When he leaves the bathroom Adam’s roommate is standing in the kitchen. She’s almost as tall as he is, long dark legs resolving into the hem of bright pink cotton shorts. She turns, the word ‘morning’ halfway out of her mouth before she realizes that it’s not Adam caught between her and the living room and the word is lost in a smirk.

“Ah,” she says. “You must be Ronan.” 

Ronan tilts his head, trying to bury his embarrassment in a silent, belligerent question. He is suddenly very aware of just how tight Adam’s sweatpants are around his hips. 

She picks up his question, pushing her unruly black hair out of her face, and says, “Yes he has talked about you before, but also, the walls are as thin as I’m sure he warned you they were.” 

“Warns many people, does he?” Ronan says, finding his voice.

Her smirk smooths into a genuine smile. “Not lately, no. I’m Elise, by the way. Tell him I ate the last of the cereal.” With that she picks up a bowl of what Ronan can only assume is the dregs of a box of frosted mini wheats and then disappears back into her bedroom.
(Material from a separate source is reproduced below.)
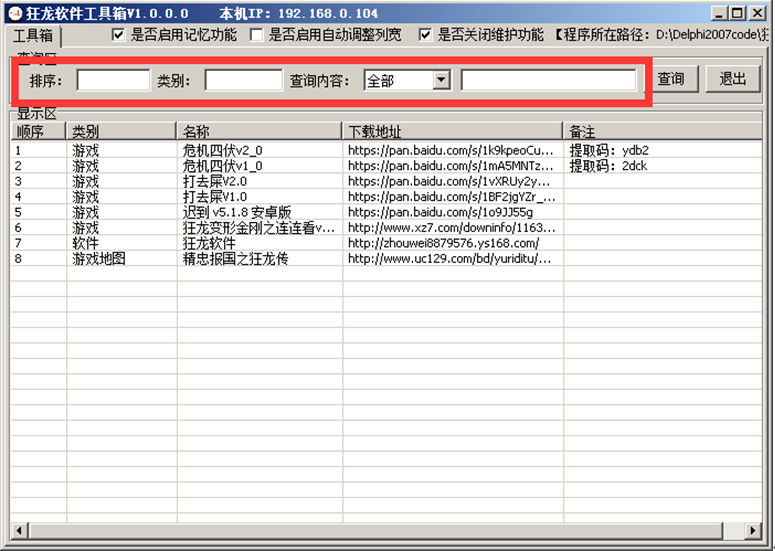Switch to the 工具箱 tab
Screen dimensions: 775x551
(31, 35)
Ronan exhales and slips back through the space and into Adam’s room. 

Adam is on his back now, eyes open, arms spread out across the mattress. Ronan barely has the door shut behind him before Adam says, “She always does that.” 

“Eat the last of the cereal or corner your one night stands?”

“Both,” Adam says lightly, not taking the bait. 

Ronan pushes away the pang in his gut at the thought that there are other hands out there that can disassemble Adam as quickly and smoothly as his can. He crawls onto the bed and up the mattress, kissing Adam’s body along the way. He leaves one on Adam’s thigh and trails his nose along the line of soft, light hair leading to Adam’s belly button and leaves one at the top of it. He leaves them up Adam’s breastbone and neck and jaw. 

When their lips finally meet Adam pushes up into Ronan hungrily. The slide of Adam’s tongue against his is so familiar that Ronan is having a hard time remembering that he’s just a visitor here and that he hasn’t been asked to stay. Adam clasps his hands around Ronan’s neck and pulls back, settling onto his pillow. He looks up at Ronan, eyes dark, mouth set in a contemplative moue. 

“Morning.” Adam’s voice is quiet and morning rough.

“Morning,” Ronan replies. He lays down to Adam’s side and buries his face into the crook of his neck, tangling their legs together. He inhales, trying to memorize the smell of the two of them here together so he can dream it later. 

“What are your plans for the day?” Adam says, as if they woke up together every morning and he was in the habit of keeping Ronan’s schedule. 

“I don’t know.” Ronan’s lips are still pressed to Adam’s neck and he kisses him lightly around the words. “How many more times do you think you can fuck me before I have to meet Matthew at one?” Adam’s breath hitches and he squirms, pushing his arm under Ronan’s shoulder. He runs his fingers lightly up and down Ronan’s back and Ronan shivers into the touch. God, he’s missed this. 

“Ronan, that’s not all this is, is it?” He sounds as uncertain as Ronan feels. 

“No, it’s not all I want, but. I didn’t know. I don’t want–” Ronan pulls back so he can look Adam in the eye. He can’t bring himself to say, _I want too much of you. I want you to come home. You are home._

“Yeah.” Adam exhales shakily. “I know I–” He closes his eyes and laughs quietly at himself. “God, you’re gonna give me shit for it, but I don’t want this to be it. I love you, you idiot. And it hurts. And I keep trying to make it not true and nothing I do works. Not girls. Not other boys. I had two god damn years to make it work. And now you’re just here and we’re just us like nothing happened.”

“Not like nothing,” Ronan says. He reaches to grasp at Adam’s free hand where it’s resting on his stomach. “I was still a shit.” 

“We were both shits.” 

And that’s always been true, but Ronan has also always found it so hard to relinquish the blame when things around him fell apart. “Does it hurt right now?” 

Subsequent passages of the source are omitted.